▶ **SET PROBLEM**
In the thread about housing bucks, begin at the words "## LibertyHomesteadFarm (Feb" and stop after "(Jun 24, 2013)". Reproduce that passage, swapping "LGD" for "guardian dog".

## Begin TEXT SECTION

# Bucks... Keep them together or no?



## RedLotusNigerians (Dec 13, 2011)

Alrighty folks, looking for opinions here.

The bucks that I currently have are quite vocal, and unfortunately the only place we could set up buck pens was just off where our bedroom is. Hence, we can hear them when they go at it.

And they're_ always going at it_. Singing their bucky songs constantly, because they never take a dang break. So I think we need a change.

I was talking with a friend of mine who raises Boers, and she says she never keeps her bucks together, just where they can see each other so they know they're not alone. I was wondering if anyone else does this with their bucks? For reference I raise Nigerians, if that makes any difference.


----------



## Bree_6293 (Aug 4, 2014)

So they are currently living together but making heaps of noise? All mine live together and sometimes they are loud but most the time they are really good. I have had them live next to each other at one point but the blubbered at each other through the fence all the time... So I put them together, to start with they were pound but after the first few weeks they have settled in perfectly. When I separated them for breeding recently and the. Put them back together they carried on for maybe a day and then back to being peaceful. They do have their mad run 2 times a day when they are vocal but for the rest they are good.


----------



## ShireRidgeFarm (Sep 24, 2015)

I only have one Nigerian Dwarf buck, and he makes noise as long as he's awake.  He lives right on the other side of the fence from all the girls, so he spends his day following them around, snorting and making noise. He's quieter whenever he's put away at night and he can't see the girls anymore, but that's about it.


----------



## Jessica84 (Oct 27, 2011)

I've always kept mine together and they make noise off and on, usually just when a doe is in heat. I had the new guy apart from the two and they still did it. Now I am going to separate my boys simply because they are jerks and I'm done with all the bully and always thinking one got rammed to hard when someone is off


----------



## LibertyHomesteadFarm (Feb 1, 2014)

My bucks all live together, they only make noise when a doe is in heat, or they're fighting.
Even with that said, my bucks wear themselves out during the day and sleep at night, so no noise then! (my LGD is another story...)


----------



## fcdairygoats (Jun 24, 2013)

## End TEXT SECTION
## Begin SUPPLIED ENTRIES

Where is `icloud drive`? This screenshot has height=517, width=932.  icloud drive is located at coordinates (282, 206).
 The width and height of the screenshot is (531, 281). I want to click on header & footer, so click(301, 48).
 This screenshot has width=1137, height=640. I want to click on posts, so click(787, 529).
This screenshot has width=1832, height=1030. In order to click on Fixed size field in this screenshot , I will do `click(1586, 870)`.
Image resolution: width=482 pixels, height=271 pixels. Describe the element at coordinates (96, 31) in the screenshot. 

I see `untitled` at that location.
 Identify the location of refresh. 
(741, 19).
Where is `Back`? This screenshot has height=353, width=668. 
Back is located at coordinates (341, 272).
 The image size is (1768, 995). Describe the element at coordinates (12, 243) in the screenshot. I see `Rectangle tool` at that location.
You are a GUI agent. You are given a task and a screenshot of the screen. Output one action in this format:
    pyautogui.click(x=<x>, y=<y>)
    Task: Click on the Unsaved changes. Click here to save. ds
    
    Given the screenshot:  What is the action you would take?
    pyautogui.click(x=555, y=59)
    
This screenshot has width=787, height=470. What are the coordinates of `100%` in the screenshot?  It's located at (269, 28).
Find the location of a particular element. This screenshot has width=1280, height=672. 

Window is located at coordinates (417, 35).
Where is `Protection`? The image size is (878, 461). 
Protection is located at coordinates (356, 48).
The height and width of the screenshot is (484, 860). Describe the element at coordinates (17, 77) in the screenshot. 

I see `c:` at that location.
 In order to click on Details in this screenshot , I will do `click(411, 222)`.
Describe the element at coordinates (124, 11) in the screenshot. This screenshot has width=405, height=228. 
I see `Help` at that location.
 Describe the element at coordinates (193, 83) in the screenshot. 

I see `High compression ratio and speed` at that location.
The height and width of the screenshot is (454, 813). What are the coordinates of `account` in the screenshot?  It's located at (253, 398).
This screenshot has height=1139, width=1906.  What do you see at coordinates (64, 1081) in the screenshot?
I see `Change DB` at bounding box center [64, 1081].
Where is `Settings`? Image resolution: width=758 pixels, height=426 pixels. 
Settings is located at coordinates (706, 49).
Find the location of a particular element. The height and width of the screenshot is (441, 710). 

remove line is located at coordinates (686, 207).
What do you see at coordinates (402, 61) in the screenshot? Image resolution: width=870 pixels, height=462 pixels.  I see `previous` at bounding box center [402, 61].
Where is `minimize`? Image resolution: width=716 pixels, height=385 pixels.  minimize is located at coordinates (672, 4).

## End SUPPLIED ENTRIES

▶ **ANSWER**
## LibertyHomesteadFarm (Feb 1, 2014)

My bucks all live together, they only make noise when a doe is in heat, or they're fighting.
Even with that said, my bucks wear themselves out during the day and sleep at night, so no noise then! (my guardian dog is another story...)


----------



## fcdairygoats (Jun 24, 2013)